Tag 1: Anreise nach Görlitz und warum das alles

Eine Radtour durch Polen: Anlass ist eine Geburtstagsparty im ostpolnischen Bialystok und eine Hochzeit. Anfahrt von Stuttgart: zwei Tage mit dem Auto. – Nö. Schließlich ist Sommer und meine letzte ernstzunehmende Radtour 18 Jahre her. Höchste Zeit, sich mal wieder auf die Piste zu begeben. Und es schwingt auch etwas Nostalgie nach alten Osteuropa-Radtouren mit, durch Tschechien, Slowakei, Ungarn und ein bisschen Rumänien in der Zeit des Eisernen Vorhangs. Die Gastfreundschaft, schöne Städtchen und herrliche Landschaften locken.

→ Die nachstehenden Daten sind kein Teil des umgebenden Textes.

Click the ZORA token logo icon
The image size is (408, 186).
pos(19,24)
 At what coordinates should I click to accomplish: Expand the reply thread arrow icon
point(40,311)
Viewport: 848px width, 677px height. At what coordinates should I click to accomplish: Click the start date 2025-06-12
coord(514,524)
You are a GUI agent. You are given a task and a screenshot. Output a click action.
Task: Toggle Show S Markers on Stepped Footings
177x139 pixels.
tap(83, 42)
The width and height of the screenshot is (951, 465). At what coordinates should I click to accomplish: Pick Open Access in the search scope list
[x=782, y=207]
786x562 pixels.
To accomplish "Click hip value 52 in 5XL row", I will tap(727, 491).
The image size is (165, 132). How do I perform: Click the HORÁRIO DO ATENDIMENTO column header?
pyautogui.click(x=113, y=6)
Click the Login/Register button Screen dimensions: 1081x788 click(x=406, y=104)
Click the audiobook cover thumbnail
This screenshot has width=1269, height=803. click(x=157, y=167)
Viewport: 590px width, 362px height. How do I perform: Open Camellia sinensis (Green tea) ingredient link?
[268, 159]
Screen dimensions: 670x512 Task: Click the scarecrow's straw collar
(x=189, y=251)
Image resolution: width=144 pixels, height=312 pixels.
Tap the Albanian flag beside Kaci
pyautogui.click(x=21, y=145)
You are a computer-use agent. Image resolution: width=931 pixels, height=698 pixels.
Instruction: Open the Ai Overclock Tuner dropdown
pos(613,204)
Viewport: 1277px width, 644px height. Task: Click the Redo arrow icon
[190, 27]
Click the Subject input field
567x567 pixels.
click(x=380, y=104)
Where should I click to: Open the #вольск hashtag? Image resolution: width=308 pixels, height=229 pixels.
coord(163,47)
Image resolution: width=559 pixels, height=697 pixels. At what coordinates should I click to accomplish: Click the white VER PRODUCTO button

Radzubehör musste eingekauft werden: Radtaschen, etwas Werkzeug, Schläuche für alle Fälle. Kollege Jens hilft mit Tipps, auch mit einem System von konisch spitz zulaufenden Ton-Wasserspeichern für die Topfpflanzen zu Hause. Für die Navigation erweist sich die Empfehlung von Kollegin Juliane als sehr praktisch: Mit der Komoot-App lässt sich die Strecke navigieren. Flugs noch ein Handy gekauft, das alte war nix mehr. Für einen Test reicht die Zeit nicht mehr, ich muss auf der Tour direkt testen. Ein bisschen Risiko gehört zur Radtour auch dazu.

Eisenbahnbrücke über die Neiße in Görlitz mit Blick auf die polnische Seite.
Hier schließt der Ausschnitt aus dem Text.